Inositol pyrophosphate synthesis by diphosphoinositol pentakisphosphate kinase-1 is regulated by phosphatidylinositol(4,5)bisphosphate

The 5-diphosphoinositol pentakisphosphate (5-InsP(7)) and bisdiphosphoinositol tetrakisphosphate (InsP(8)) are “energetic” inositol pyrophosphate signaling molecules that regulate bioenergetic homeostasis. Inositol pyrophosphate levels are regulated by diphosphoinositol pentakisphosphate kinases (PPIP5Ks); these are large modular proteins that host a kinase domain (which phosphorylates 5-InsP(7) to InsP(8)), a phosphatase domain that catalyzes the reverse reaction, and a polyphosphoinositide-binding domain (PBD). Here, we describe new interactions between these three domains in the context of full-length human PPIP5K1. We determine that InsP(7) kinase activity is dominant when PPIP5K1 is expressed in intact cells; in contrast, we found that InsP(8) phosphatase activity prevails when the enzyme is isolated from its cellular environment. We approach a reconciliation of this disparity by showing that cellular InsP(8) phosphatase activity is inhibited by C(8)-PtdIns(4,5)P(2) (IC(50) ~40 μM). We recapitulate this phosphatase inhibition with natural PtdIns(4,5)P(2) that was incorporated into large unilamellar vesicles. Additionally, PtdIns(4,5)P(2) increases net InsP(7) kinase activity 5-fold.

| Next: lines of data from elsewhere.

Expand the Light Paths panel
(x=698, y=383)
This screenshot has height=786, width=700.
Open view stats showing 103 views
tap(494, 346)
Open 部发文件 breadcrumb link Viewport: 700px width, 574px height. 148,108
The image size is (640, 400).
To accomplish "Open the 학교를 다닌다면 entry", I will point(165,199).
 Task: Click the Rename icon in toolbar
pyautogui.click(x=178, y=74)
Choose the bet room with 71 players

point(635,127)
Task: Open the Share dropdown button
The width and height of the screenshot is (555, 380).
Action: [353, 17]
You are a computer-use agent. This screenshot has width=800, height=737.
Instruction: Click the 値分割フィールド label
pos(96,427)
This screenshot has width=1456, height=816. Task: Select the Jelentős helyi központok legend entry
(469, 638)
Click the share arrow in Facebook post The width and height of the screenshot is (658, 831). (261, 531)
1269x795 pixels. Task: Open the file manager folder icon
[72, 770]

We demonstrate that PtdIns(4,5)P(2) is not itself a phosphatase substrate; its inhibition of InsP(8) phosphatase activity results from an unusual, functional overlap between the phosphatase domain and the PBD. Finally, we discuss the significance of PtdIns(4,5)P(2) as a novel regulator of PPIP5K1, in relation to compartmentalization of InsP(7)/InsP(8) signaling in vivo.